Entristecido, Guermantes é um solitário. A isolação dá-lhe a sensibilidade que os motoristas não têm. Ele sente a aflição dos carros que passam voando por ele como se esperasse pelo pior. São meninos, cujas cartas ainda estão verdes. E o pior: crianças sem habilitação manobram suas sandices sob a égide dos pais. Do alto da sua experiência, o ancião sofre a visão do próprio vaticínio: passa por um desastre lancinante, sanguinolento e pavoroso. Um pai carrega no colo a criança acidentada e na consciência uma culpa irrevogável.

O acidente é tão doloroso para ele que é tão cuidadoso que tem a impressão da virtude ser-lhe uma maldição: passara a vida inteira testemunhando histórias de todas as naturezas: dos culpados, das vítimas, acidentes de todas as grandezas, dimensões e conseqüências. Soube de casos dos mais diversos no seu caminho: gente acostada por falta de vergonha na cara, gente imperiosa e apressada que encontrava o seu destino numa nociva auto-afirmação, gente sonolenta ao volante que fazia na estrada o que não tinha tempo para fazer à noite, gente que fazia à noite o que não devia e caía embriagado no buraco negro da vida. Vê de tudo no percurso para casa e entende o caminho com a clareza de um decano. Observa os mais rápidos e os mais vagarosos, o excesso de velocidade e o excesso de zelo. Às vezes também a lentidão causava transtornos. Como trafegasse pela pista do meio, interpunha-se entre o peso da morosidade e leviandade da rapidez. Assim, aprendeu a ser moderado para tudo na vida, com o ensinamento que a quilometragem lhe rendeu.
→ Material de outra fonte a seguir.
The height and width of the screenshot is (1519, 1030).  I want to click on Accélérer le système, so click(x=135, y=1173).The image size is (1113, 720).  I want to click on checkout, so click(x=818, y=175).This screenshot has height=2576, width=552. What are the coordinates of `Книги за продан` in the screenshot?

E ali, por entre as montanhas da vida, tendo escalado e descido, passado por túneis, buracos, bifurcações, chuvas, deslizes, quebras, consertos, remendos; passado por cima de pontes, viadutos e tantas outras coisas, o velho se sentiu cansado. Suas lições começaram a se repetir e ele se viu um aluno formado. Seu corpo doía o crepúsculo da viagem e a sua mente exigia-lhe o descanso merecido. E então, já meio falho, o motor de Guermantes para de funcionar.